■ **Instructions for the task**
Select every line in the entries below that contains the word "panel", matching case exactly, and copy each one.

■ **Records provided**
— begin —

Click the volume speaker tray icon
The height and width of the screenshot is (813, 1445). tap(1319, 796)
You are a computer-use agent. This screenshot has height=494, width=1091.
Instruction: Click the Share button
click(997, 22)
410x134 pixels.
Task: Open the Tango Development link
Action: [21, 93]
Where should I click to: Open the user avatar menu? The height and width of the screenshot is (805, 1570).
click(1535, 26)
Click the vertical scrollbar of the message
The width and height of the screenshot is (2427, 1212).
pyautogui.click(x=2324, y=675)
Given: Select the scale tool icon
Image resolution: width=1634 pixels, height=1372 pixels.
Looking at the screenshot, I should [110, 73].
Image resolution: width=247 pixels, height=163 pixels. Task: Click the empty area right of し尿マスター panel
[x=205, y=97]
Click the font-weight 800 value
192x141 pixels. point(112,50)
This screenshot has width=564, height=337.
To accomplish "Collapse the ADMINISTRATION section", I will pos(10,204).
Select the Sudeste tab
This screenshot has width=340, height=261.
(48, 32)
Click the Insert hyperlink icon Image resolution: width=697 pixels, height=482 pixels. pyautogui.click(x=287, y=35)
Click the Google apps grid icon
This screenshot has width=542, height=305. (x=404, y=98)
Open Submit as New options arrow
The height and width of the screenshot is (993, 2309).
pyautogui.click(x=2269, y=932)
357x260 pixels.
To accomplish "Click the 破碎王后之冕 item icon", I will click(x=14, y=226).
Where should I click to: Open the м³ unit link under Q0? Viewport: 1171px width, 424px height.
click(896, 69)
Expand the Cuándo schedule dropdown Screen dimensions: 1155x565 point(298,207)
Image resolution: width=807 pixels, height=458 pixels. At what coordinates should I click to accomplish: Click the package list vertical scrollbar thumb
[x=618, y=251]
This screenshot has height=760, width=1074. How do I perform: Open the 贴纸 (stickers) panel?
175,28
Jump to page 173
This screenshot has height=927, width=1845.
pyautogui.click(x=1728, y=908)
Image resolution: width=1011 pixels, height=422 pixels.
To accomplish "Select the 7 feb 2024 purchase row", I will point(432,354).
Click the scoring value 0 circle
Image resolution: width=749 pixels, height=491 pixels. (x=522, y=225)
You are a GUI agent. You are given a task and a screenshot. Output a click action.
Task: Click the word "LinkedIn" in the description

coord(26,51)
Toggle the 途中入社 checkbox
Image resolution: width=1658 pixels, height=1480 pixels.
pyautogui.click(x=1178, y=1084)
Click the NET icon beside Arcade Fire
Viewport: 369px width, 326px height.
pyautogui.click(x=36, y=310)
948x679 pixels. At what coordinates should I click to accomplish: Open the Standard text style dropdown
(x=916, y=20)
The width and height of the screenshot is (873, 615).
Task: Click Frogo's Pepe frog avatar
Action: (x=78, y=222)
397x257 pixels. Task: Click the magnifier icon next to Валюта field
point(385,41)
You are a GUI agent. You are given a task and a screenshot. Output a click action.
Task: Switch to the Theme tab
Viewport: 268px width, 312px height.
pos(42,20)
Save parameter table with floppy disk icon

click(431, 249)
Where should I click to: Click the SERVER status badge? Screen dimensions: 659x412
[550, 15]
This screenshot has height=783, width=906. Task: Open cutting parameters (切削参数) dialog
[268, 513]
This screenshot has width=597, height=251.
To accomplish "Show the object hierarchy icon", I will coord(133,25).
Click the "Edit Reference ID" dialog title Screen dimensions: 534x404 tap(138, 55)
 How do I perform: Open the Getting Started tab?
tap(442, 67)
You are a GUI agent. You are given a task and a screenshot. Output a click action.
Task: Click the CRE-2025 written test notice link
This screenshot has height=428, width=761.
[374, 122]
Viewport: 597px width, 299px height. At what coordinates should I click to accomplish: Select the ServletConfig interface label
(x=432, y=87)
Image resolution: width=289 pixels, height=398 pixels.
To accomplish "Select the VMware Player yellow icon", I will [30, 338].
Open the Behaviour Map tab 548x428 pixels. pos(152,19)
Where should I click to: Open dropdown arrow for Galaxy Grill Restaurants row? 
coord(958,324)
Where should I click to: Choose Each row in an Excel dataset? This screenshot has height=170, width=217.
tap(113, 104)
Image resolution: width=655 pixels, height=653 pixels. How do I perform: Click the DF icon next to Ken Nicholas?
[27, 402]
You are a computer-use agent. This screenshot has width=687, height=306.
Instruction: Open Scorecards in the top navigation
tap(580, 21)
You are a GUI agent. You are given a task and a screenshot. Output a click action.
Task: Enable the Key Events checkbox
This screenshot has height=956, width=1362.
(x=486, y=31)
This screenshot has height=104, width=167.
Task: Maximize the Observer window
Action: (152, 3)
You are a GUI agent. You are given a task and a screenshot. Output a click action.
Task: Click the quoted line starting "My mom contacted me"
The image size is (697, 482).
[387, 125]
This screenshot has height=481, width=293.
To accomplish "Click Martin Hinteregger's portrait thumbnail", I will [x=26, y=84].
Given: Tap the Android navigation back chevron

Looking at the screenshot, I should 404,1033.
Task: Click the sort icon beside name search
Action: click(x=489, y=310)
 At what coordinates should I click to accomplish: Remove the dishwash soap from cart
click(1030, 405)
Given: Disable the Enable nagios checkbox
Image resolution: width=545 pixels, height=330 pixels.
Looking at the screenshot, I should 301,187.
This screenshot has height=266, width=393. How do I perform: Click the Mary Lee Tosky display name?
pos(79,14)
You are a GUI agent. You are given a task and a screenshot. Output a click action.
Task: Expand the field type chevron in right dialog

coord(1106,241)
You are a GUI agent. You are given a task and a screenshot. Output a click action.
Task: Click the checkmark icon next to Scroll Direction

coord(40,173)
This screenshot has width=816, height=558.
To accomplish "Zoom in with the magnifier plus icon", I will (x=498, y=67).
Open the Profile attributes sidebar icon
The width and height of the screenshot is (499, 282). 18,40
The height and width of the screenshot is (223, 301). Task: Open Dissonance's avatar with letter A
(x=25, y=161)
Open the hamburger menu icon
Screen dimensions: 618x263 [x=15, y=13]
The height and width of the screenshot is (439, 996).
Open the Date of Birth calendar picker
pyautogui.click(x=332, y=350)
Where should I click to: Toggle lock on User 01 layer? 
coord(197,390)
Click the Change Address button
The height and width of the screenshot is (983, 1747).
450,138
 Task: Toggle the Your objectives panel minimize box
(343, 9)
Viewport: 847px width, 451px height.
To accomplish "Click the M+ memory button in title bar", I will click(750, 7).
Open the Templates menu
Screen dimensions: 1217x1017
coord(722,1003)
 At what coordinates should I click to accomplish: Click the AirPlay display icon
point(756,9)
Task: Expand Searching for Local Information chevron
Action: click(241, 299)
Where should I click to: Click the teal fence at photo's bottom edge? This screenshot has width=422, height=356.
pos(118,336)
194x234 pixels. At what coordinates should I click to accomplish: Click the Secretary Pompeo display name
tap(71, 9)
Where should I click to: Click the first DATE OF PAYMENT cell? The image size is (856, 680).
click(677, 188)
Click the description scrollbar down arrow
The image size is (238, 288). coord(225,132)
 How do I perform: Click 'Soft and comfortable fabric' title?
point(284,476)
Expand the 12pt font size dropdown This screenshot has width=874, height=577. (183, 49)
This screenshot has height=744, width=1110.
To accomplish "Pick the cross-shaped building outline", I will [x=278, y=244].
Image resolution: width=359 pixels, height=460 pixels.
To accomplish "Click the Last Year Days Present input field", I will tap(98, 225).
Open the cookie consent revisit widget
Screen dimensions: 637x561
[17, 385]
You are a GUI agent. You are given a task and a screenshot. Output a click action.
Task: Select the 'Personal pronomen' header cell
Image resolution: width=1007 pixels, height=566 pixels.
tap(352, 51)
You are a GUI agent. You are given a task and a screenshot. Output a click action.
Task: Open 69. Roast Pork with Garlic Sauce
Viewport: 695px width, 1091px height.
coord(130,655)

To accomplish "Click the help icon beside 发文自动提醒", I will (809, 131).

— end —

■ **Reply**
Image resolution: width=247 pixels, height=163 pixels. Task: Click the empty area right of し尿マスター panel
This screenshot has height=760, width=1074. How do I perform: Open the 贴纸 (stickers) panel?
 Task: Toggle the Your objectives panel minimize box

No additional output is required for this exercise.